___ Records for the exercise ___

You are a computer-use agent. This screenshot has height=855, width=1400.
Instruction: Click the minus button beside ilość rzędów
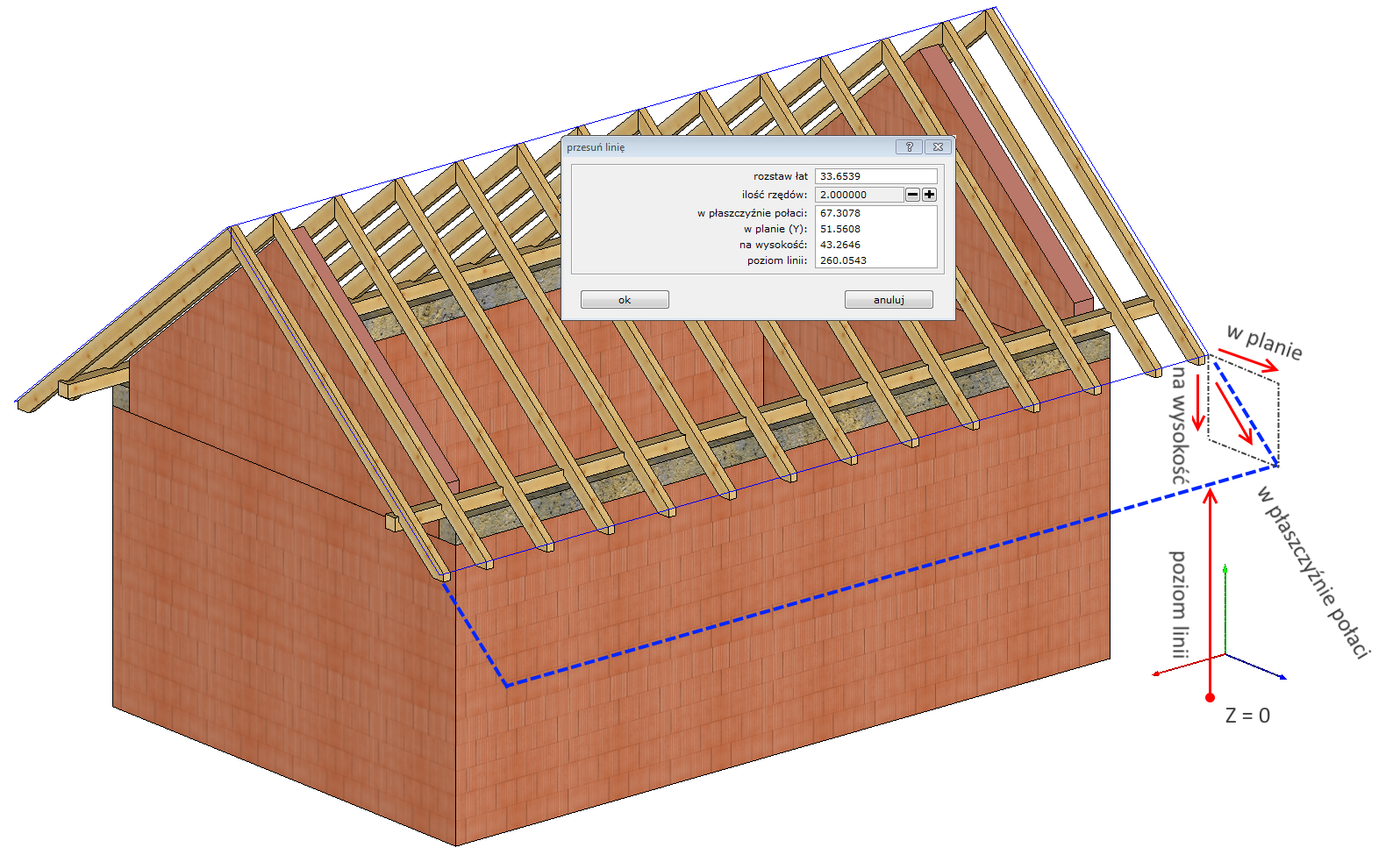912,195
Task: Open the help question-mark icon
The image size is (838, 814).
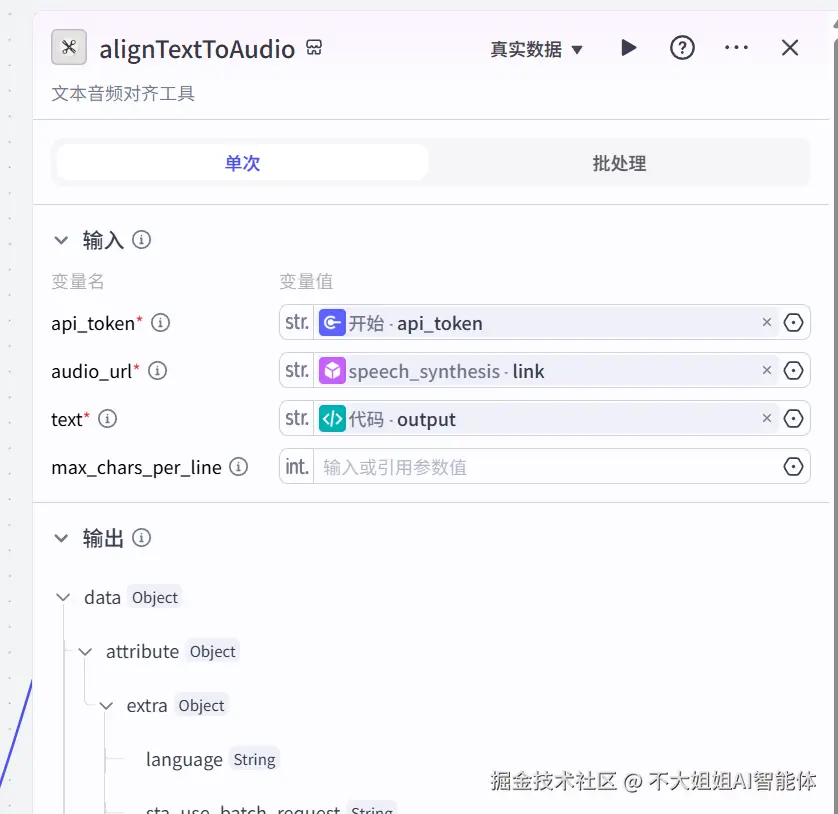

___

• [Written request]:
Present each line of the data above as a Markdown table with two columns, Number and Record line, and skip any blank lines. Omit the pictures from the table.

• [Task response]:
| Number | Record line |
|---|---|
| 1 | You are a computer-use agent. This screenshot has height=855, width=1400. |
| 2 | Instruction: Click the minus button beside ilość rzędów |
| 3 | 912,195 |
| 4 | Task: Open the help question-mark icon |
| 5 | The image size is (838, 814). |